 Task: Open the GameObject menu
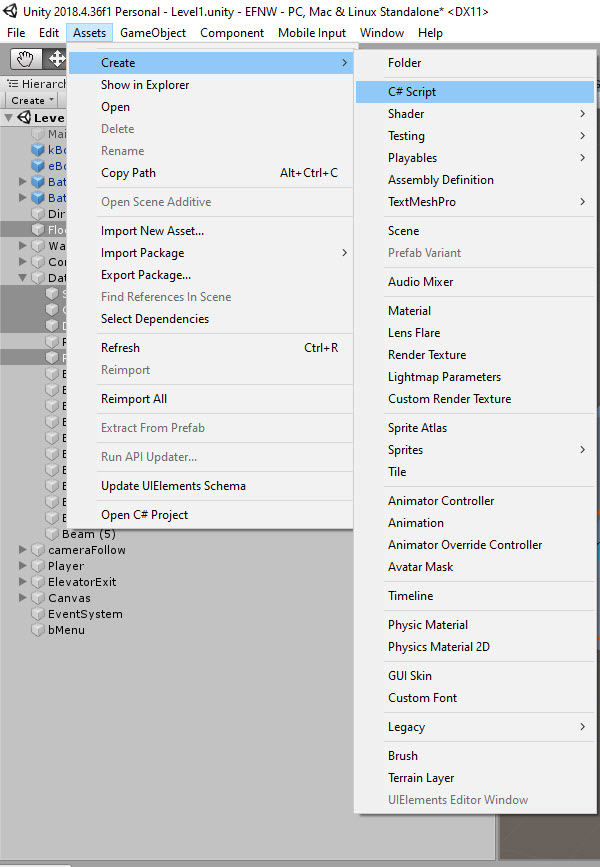153,33
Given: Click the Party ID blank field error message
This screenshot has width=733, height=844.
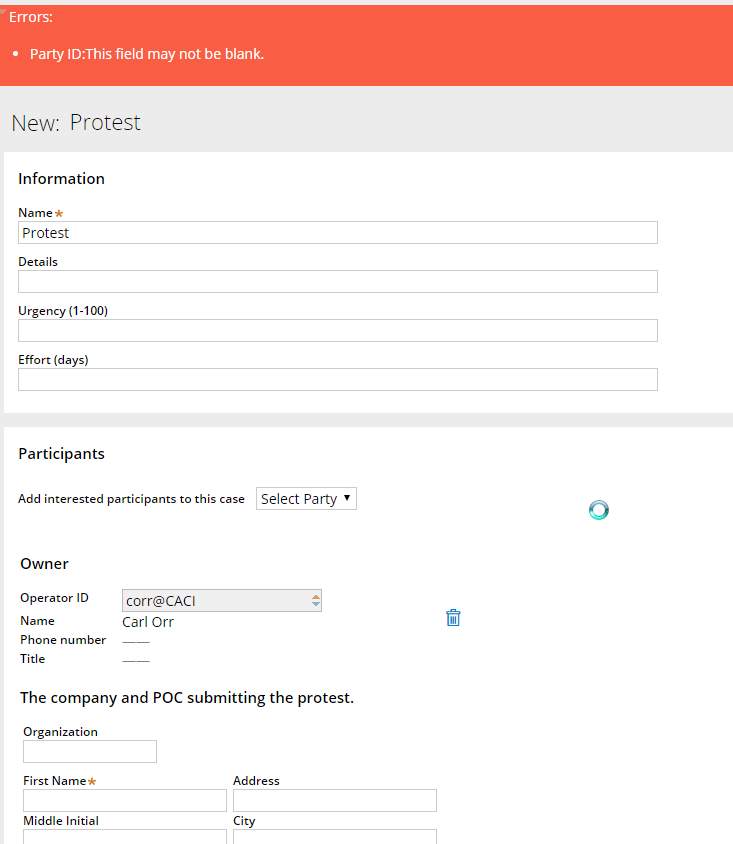Looking at the screenshot, I should click(x=147, y=54).
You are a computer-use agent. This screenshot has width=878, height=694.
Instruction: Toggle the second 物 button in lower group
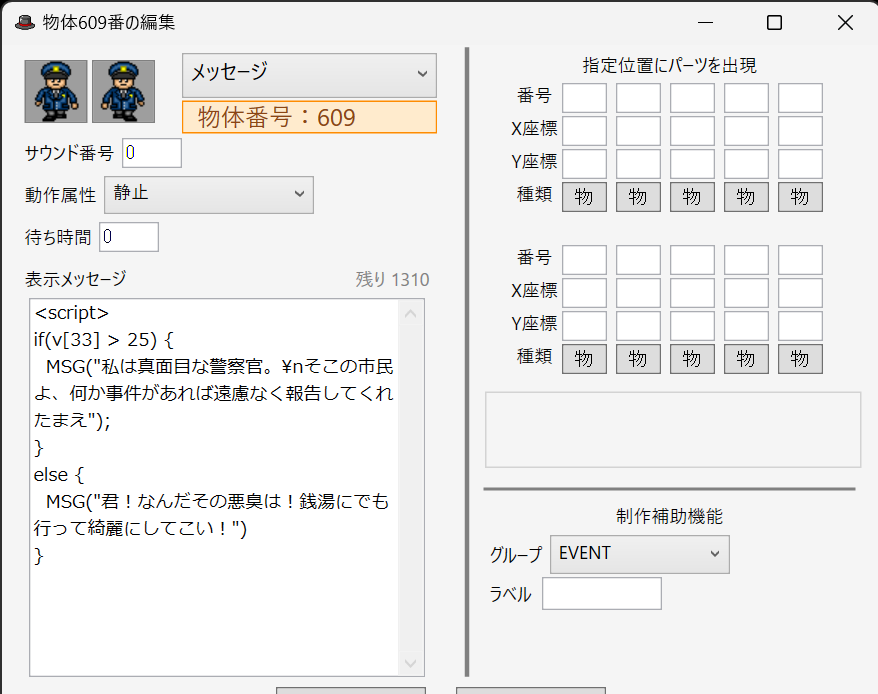tap(638, 359)
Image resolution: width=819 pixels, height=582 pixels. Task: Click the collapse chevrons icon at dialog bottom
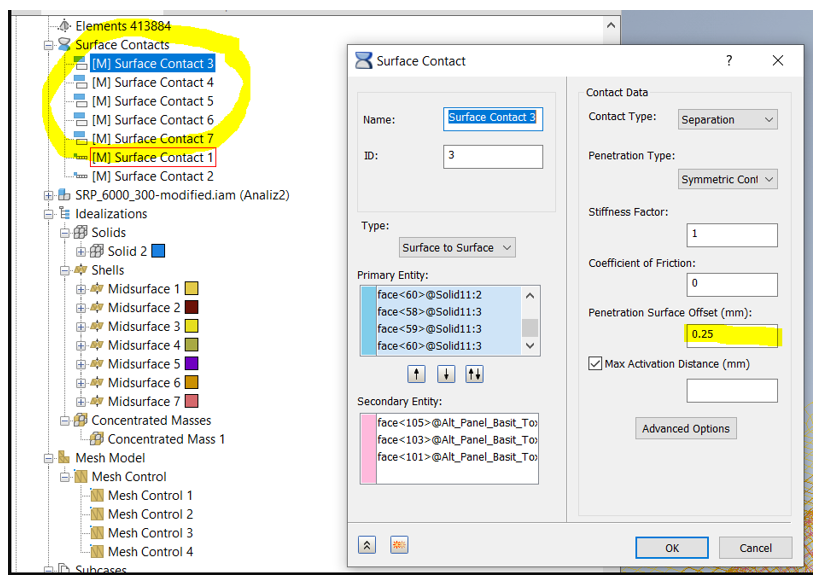366,544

**Task statement:**
Can you convert the records, from their start through the line containing "Looking at the", into a JSON list of strings with one string per line and blank lines omitted, leaving the pictures out?

**Task response:**
[
  " Task: Open the GameObject menu",
  "153,33",
  "Given: Click the Party ID blank field error message",
  "This screenshot has width=733, height=844.",
  "Looking at the screenshot, I should click(x=147, y=54)."
]